ROOTR Cint

NOTE:

This wiki is(outdated), the code works only with stable version of ROOT with CINT

New version of ROOTR for Cling(ROOT 6) in HERE

Index

Description
Documentation
Status
Installation
Download
Using ROOTR
Parsing R code
Interaction between ROOT's and R's objects
Passing Functions and using ACLiC
Using Interactive Mode
Processing in R and plotting in ROOT
Examples
Limitations and Known bugs
Contact us

Index

Description

ROOT R is an interface in ROOT to call R functions using an R C++ interface (Rcpp, see http://dirk.eddelbuettel.com/code/rcpp.html).

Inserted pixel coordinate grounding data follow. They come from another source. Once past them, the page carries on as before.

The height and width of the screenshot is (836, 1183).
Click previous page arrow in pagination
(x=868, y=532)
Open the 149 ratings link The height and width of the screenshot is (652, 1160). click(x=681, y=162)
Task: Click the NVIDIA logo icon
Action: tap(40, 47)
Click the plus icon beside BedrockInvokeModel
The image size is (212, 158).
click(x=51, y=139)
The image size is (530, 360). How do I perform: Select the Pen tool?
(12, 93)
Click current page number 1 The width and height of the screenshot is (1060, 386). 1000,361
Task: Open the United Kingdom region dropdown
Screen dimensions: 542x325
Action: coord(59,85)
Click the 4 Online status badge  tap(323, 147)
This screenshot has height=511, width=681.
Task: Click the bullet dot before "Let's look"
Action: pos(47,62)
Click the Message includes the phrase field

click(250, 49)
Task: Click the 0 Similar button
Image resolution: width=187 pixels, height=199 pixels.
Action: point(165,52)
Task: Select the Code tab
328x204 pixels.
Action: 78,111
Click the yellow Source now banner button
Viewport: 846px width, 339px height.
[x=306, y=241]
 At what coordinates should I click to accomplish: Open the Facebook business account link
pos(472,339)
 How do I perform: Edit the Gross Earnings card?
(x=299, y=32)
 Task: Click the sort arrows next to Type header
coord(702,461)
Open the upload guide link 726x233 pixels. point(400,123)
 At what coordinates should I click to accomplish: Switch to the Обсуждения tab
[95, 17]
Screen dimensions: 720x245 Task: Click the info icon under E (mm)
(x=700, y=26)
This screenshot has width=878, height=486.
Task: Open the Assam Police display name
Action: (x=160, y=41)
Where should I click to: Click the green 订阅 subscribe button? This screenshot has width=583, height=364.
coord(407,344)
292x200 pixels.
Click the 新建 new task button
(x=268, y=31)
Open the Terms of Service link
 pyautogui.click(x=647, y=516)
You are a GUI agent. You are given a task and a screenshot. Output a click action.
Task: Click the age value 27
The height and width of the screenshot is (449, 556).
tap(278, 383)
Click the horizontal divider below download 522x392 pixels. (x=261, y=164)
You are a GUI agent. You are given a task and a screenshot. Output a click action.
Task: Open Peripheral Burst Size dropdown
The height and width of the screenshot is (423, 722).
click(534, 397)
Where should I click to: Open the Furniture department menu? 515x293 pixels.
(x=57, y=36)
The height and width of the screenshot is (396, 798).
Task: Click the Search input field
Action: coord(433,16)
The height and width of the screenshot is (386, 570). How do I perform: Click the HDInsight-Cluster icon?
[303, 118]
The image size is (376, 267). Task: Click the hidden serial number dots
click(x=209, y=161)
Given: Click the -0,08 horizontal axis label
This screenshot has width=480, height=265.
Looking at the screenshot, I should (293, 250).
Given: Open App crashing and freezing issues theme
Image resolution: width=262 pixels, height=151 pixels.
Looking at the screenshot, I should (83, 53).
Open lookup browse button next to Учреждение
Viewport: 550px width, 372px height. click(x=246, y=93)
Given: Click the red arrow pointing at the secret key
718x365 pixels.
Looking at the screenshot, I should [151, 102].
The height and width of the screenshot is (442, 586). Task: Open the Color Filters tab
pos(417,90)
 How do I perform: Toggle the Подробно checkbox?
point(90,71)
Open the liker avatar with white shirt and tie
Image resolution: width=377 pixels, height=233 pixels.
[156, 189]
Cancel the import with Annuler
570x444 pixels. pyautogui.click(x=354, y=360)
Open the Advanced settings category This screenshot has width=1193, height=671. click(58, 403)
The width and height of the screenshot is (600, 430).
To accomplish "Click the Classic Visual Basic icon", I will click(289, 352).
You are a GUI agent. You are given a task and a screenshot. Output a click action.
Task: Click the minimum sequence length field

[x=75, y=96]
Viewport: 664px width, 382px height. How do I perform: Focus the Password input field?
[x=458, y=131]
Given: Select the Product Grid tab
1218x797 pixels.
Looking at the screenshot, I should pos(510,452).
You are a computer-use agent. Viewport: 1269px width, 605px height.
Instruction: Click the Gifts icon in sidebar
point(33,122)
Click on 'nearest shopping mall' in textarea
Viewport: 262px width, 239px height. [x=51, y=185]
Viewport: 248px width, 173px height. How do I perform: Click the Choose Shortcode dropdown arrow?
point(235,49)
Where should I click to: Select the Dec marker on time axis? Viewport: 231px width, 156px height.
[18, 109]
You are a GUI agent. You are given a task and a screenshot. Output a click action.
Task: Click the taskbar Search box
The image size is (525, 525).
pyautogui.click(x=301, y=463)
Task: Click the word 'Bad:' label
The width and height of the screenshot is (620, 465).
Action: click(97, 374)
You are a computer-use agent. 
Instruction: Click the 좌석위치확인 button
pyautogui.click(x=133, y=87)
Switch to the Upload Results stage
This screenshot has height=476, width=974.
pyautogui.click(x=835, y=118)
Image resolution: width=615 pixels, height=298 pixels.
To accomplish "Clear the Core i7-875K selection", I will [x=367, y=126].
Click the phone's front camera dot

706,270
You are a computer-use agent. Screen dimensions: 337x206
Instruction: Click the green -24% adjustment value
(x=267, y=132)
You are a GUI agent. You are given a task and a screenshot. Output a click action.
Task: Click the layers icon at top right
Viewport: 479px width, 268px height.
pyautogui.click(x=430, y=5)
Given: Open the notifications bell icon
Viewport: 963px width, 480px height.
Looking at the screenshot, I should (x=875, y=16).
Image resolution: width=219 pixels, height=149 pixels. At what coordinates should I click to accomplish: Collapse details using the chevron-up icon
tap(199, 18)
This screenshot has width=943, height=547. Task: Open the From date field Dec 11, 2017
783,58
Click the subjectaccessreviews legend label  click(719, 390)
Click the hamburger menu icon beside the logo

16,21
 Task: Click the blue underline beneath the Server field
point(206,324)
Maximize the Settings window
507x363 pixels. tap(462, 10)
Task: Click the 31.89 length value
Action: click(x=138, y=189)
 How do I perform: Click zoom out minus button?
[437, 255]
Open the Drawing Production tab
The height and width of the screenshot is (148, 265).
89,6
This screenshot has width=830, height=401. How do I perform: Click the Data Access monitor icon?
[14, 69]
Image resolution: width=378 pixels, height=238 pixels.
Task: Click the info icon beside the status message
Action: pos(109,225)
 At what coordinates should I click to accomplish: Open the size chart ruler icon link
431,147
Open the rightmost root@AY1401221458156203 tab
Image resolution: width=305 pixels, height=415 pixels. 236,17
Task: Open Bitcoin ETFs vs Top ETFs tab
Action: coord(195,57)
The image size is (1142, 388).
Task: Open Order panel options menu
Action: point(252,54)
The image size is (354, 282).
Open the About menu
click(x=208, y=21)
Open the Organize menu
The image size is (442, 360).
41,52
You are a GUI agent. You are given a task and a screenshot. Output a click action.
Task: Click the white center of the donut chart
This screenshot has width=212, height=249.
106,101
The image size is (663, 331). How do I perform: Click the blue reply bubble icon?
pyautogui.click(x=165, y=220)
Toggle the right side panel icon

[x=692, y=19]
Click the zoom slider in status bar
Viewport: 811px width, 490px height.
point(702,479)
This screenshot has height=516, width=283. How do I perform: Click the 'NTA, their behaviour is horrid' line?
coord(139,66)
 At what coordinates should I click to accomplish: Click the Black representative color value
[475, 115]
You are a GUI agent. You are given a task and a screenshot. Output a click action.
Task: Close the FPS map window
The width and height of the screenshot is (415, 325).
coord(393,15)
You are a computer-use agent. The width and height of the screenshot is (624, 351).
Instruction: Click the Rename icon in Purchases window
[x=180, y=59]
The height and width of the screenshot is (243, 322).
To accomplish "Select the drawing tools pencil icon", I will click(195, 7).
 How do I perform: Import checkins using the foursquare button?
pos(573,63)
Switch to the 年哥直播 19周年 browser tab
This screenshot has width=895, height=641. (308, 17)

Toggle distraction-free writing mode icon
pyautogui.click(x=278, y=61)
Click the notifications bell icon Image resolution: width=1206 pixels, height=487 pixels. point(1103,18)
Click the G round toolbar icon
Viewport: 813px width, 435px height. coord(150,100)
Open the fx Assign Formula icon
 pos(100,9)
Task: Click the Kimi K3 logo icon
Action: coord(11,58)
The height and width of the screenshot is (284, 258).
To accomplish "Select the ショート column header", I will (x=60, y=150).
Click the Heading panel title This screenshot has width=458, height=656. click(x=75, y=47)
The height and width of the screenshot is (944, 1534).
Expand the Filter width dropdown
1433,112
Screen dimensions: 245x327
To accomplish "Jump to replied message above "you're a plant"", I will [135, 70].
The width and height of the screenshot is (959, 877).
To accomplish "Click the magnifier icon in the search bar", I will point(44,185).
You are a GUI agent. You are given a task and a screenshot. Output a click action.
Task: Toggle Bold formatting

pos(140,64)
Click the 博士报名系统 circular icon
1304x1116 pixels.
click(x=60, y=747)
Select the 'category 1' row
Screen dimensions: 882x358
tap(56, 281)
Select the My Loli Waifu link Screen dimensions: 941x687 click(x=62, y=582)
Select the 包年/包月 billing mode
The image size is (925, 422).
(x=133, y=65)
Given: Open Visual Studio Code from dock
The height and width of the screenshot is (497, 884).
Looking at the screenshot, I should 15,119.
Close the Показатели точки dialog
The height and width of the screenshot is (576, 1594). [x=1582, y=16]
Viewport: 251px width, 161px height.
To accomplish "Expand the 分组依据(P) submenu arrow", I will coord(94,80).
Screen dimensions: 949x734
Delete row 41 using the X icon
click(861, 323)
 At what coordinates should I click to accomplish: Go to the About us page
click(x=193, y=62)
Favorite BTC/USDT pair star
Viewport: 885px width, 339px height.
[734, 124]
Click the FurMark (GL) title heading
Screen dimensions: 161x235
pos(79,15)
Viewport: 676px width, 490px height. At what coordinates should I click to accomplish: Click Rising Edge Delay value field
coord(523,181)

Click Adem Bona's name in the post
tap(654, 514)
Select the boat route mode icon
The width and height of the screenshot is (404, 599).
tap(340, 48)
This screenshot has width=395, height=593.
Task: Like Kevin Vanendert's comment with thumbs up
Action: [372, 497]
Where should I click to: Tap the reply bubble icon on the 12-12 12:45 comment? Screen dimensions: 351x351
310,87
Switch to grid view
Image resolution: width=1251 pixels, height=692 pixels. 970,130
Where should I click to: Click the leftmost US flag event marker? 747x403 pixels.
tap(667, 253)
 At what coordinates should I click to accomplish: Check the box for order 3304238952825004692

This interface opens the possibility in ROOT to use the very large set of mathematical and statistical tools provided by R.
With ROOTR you can perform a conversion from ROOT's C++ objects to R's objects, transform the returned R objects into ROOT's C++ objects, then
the R functionality can be used directly for statistical studies in ROOT.

Basic Desing

Index

Documentation

At the moment the documentation is within this wiki, or you can find
THtml's documentation at THtml generated

Index

Status

Feature	Status	NOTES
Class to communicate with R	DONE	class TRInterface
Class to pass R objects to ROOT objects	DONE	class TRObjectProxy
Cint support	DONE	You can call it from ROOT's interpreter
Linux	DONE	Run under serveral linux flavors
MacOSX	DONE	Tested compilation in macosx(Snow Leopard)
Windows	PARTIALLY	Tested in cygwin
ACLiC	PARTIALLY	Using custom rootlogon.C
Passing of functions from ROOT to R	PARTIALLY	Require ACLiC and TF1,TF2,TF3 and TFormula is not supported
Overload operators for facilities	PARTIALLY	You can use operator [] for assignation
cmake	PARTIALLY	Needs to be improved to use R commands to get flags
testsuite	PROGRESS	All features are being tested with ROOT scripts and compiled code

Index

Installation

To install ROOTR you should read
http://root.cern.ch/drupal/content/installing-root-source

and
http://root.cern.ch/drupal/content/build-prerequisites

Addtionally install
(For debian-based distros)

#apt-get install r-base r-base-dev

(For MacOSX)

#port install R

For RPM based systems read http://cran.r-project.org/bin/linux/

(For Windows Cygwin)
NOTE: Rcpp doesn't have support for Visual Studio, see Rcpp FAQ

numeral 2.9. for more information.

http://cygwin.com/setup-x86.exe

You must install the following packages:

gcc
gcc-g++
gcc-fortran
make
xterm
git
libX11-devel
libXft-devel
libXext-devel
libXpm-deve
libXt-deve
libGL-devel
libGLU-devel
X-start-menu-icons
xorg-scripts
xorg-xserver
xorg-server-devel
gsl-devel
cygutils-x11
libiconv
R

Rcpp, The R package to interact with c++, requires the next patch to work within cgwin Rcpp-10.4-cywin.diff

But you can download the already patched version of rcpp here Rcpp_0.10.4-patched.tar.gz

To install you just go to the downloaded path and write:

R -e "install.packages(\"Rcpp_0.10.4-patched.tar.gz\")"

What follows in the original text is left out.